Experimental Design
Experiment 1 was a customer-account-level natural field experiment conducted among 427,199 early-arrears accounts at a large U.S. gas utility. Eligible accounts had recently fallen into arrears and had entered the utility’s collections process, but had not yet reached later-stage warning or disconnection steps. Accounts were allocated to one of five groups: business-as-usual control, basic email reminder, active-choice email reminder, autopay email reminder, or basic SMS reminder. The interventions were delivered on November 17, 2020. The experiment was designed to test whether one additional reminder increased repayment, whether reminder framing affected repayment, and whether SMS outperformed email. Outcomes were measured from administrative billing and customer-service records and included cumulative payments over the following four weeks, indicators for any payment and full repayment of the overdue balance, and secondary operational outcomes including customer-service contact and payment extensions.
Experiment 2 was a customer-account-level natural field experiment in the same broad early-arrears setting, with two nested randomized components. First, among 151,022 overdue accounts with balances above $25, the utility randomized whether the next regular bill included an additional reminder sentence at the top of the bill; this created a two-arm comparison between a standard bill and an amended bill. Second, among 95,051 accounts with both an email address and a mobile phone number on file, the utility randomized assignment to one of four reminder conditions delivered four days after bill issuance: no additional reminder, email reminder, SMS reminder, or automated outbound-dial reminder. The experiment was designed to test whether a very low-cost bill-language intervention accelerated repayment and whether reminder channel affected repayment in this setting. Administrative outcomes included cumulative payments over the subsequent four weeks, indicators for any payment and full payment, and secondary outcomes including customer-service calls, autopay registration, and payment extensions.
Experiment 3 was a customer-account-level natural field experiment conducted among 120,209 early-arrears accounts after the utility had already incorporated lessons from the earlier experiments into its standing reminder workflow.

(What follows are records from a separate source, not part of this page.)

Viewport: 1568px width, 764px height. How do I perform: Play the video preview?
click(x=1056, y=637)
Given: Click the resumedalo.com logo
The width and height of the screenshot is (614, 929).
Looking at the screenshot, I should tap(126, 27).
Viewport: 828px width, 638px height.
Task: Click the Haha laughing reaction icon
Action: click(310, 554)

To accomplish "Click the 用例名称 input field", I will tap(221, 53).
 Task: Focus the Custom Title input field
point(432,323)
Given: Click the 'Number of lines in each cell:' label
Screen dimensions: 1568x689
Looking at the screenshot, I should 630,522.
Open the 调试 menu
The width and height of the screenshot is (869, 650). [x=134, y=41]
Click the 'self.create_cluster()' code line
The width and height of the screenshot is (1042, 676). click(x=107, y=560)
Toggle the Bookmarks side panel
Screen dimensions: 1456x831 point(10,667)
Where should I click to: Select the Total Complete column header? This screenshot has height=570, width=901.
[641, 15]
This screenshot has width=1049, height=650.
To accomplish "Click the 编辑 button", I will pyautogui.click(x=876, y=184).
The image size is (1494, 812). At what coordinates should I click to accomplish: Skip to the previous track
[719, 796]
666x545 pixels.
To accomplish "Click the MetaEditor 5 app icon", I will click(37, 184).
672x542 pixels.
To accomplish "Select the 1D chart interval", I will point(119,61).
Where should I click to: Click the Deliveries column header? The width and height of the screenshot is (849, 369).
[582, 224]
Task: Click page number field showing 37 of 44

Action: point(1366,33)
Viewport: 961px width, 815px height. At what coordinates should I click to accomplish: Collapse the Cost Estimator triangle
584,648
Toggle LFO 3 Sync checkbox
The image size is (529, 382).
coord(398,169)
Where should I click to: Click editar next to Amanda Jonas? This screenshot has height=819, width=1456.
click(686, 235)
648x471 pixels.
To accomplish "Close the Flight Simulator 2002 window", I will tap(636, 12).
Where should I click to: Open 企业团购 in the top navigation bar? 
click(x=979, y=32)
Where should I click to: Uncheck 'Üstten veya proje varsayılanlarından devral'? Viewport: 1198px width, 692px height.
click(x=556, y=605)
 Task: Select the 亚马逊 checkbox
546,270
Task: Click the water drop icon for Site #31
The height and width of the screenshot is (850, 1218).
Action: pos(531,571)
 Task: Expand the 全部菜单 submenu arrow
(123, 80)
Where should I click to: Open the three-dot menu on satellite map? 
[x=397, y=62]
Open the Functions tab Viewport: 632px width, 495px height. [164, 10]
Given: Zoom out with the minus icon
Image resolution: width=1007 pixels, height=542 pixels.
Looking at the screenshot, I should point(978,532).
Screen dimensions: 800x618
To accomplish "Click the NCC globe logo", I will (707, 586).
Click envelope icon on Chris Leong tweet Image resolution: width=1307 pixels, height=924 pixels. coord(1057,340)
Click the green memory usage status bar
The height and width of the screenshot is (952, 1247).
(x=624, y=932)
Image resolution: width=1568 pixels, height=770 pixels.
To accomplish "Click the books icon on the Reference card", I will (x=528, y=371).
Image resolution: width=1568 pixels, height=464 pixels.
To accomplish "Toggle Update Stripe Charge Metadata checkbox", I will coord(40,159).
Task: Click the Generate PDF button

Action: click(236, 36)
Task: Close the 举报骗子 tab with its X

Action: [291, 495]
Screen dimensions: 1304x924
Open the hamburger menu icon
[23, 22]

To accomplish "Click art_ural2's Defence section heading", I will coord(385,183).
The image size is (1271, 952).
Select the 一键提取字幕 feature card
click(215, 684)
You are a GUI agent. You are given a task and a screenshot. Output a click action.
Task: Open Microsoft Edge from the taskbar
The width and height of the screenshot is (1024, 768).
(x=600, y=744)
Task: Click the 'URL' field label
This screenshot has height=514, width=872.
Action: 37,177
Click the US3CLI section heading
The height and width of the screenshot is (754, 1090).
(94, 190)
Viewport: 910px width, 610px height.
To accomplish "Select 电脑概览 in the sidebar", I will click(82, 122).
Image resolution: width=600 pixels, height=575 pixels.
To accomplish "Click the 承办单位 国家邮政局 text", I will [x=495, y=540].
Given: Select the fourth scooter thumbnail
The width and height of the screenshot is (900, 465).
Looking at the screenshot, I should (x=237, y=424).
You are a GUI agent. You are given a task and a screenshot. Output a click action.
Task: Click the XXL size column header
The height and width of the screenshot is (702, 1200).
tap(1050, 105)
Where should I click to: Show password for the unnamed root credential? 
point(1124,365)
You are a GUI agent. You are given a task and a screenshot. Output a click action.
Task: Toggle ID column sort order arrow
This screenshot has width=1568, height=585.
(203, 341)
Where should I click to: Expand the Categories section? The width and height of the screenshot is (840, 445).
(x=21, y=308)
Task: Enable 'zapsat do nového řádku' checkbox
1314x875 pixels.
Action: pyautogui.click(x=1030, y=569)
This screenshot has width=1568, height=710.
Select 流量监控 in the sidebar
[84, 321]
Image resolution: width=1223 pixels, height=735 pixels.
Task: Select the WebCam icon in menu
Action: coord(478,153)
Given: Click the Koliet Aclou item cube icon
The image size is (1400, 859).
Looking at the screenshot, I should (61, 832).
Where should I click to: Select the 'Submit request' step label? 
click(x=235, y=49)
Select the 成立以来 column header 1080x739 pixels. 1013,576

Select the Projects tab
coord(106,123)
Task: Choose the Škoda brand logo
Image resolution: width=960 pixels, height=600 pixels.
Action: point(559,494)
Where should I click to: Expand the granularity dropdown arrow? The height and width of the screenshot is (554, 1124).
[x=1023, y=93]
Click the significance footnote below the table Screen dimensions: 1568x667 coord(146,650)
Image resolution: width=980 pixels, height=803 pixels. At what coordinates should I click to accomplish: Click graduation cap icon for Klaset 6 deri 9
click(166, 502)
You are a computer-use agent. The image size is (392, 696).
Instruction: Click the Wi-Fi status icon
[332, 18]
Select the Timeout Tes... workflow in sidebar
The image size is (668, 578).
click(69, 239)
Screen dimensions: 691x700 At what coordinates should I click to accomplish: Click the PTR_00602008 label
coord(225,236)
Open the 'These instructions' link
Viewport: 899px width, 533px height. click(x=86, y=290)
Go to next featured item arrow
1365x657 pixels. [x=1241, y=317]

Accounts were allocated across five groups: the status-quo reminder sequence and four alternative reminder-content conditions. The four treatment conditions were: a more direct day-4 text, a day-4 text that added the exact amount owed, a day-4 text that added an autopay prompt, and a more direct day-8 email that left the day-4 text unchanged. The experiment was designed to test whether message simplification and more direct wording improved repayment within an already-active reminder sequence, and whether the placement and specific content of those changes mattered. Outcomes were measured from administrative records and included payments one, four, and ten weeks after the day-4 reminder, any payment within ten weeks, and secondary outcomes including later gas usage, autopay enrollment, payment extensions, and receipt of the day-8 reminder.
Experiment 4 was a customer-account-level natural field experiment conducted among 41,650 late-stage arrears households at a large U.S. gas utility. Eligible households had overdue balances of at least $400 and had reached the utility’s collect-or-close stage between May and July 2024. All households remained on the standard collect-or-close workflow, which already included a mailed disconnection-warning notice. Households were allocated to one of four groups: control, a text message requesting a minimum payment of $200, a text message requesting a minimum payment of $400, or a text message requesting payment of the full amount owed. The experiment was designed to test whether varying the requested minimum payment affected repayment behavior in a late-stage collections setting. Administrative outcomes included payments and any payment, as well as secondary outcomes including payment extensions and enrollment in California’s Arrearage Management Plan.